**SELECTION:**

Stephen Michael Ferazani: Great. That’s helpful. Obviously, we’re all looking at the met coal prices and thinking that would be a concern but then you announced a very large contract renewal for 4 years. We — I mean, I don’t want to ask you if you were surprised by that. But what’s your gauge on your customers in Australia given what we’ve seen the extreme volatility in prices and recent weakness that you’re getting those kind — those lengthy extensions, particularly with larger customers.
Bradley J. Dodson: Well, I think it speaks to the service level, which is a combination of the field team doing a good job on food service and housekeeping coupled with an exceedingly strong safety record. That, coupled with a portfolio that can meet the customers’ needs across several of their projects across several of our villages. And I think it’s being close to the customer. And as they’ve grown over the last 5 years, we’ve been able to serve that growth consistently, effectively at an economic price for them. But I would say that your point is — or your question implies something that’s very valid, which is there is uncertainty in the market. And while that was — is a great win, I would say that the — it’s relatively shaky.
So with our contracted rooms base in Australia, we feel pretty good about the second half of 2025 going into 2026. But as it relates to customers, if they have — as a hypothetical, they have a contracted minimum of 500 rooms. We have a handful of customers, several customers that are using more than their contracted minimums. What starts to get called into question is how much of that above the contracted minimums are they going to use? Are they going to start deferring maintenance projects that are starting to push things to the right? I think that in the met coal, the current met coal commodity price environment, that becomes a little bit more uncertain. So as we sit here today, we feel good about things, but the met coal price puts our antenna up and we got to pay attention.

**REQUIRED ACTIONS:**
a) For each statement, say whether it agrees with the transcript, answering yes or no and quoting the deciding words: (i) The contract renewal that was announced runs for 4 years. (ii) Dodson says the market holds no uncertainty. (iii) Several customers are using more than their contracted minimums.
b) List every number written in figures in the transcript, in the order they appear.
c) Please transcribe the part of the transcript that opens with the words "So with our" and closes with "to pay attention.".

**SUPPLIED DATA:**
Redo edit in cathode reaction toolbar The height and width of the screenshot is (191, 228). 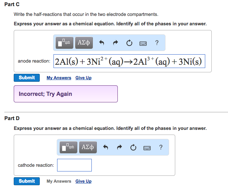(x=119, y=147)

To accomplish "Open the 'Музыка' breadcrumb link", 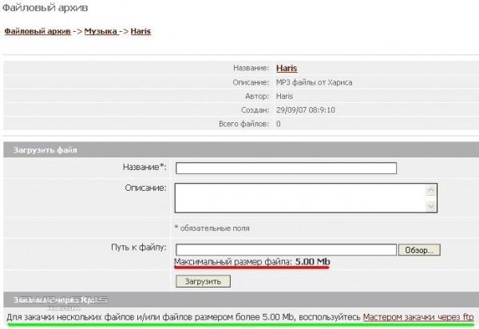I will 101,32.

**FINAL RESULTS:**
a)
(i) Yes: "a very large contract renewal for 4 years"
(ii) No: "there is uncertainty in the market"
(iii) Yes: "several customers that are using more than their contracted minimums"

b) 4, 5, 2025, 2026, 500

c)
So with our contracted rooms base in Australia, we feel pretty good about the second half of 2025 going into 2026. But as it relates to customers, if they have — as a hypothetical, they have a contracted minimum of 500 rooms. We have a handful of customers, several customers that are using more than their contracted minimums. What starts to get called into question is how much of that above the contracted minimums are they going to use? Are they going to start deferring maintenance projects that are starting to push things to the right? I think that in the met coal, the current met coal commodity price environment, that becomes a little bit more uncertain. So as we sit here today, we feel good about things, but the met coal price puts our antenna up and we got to pay attention.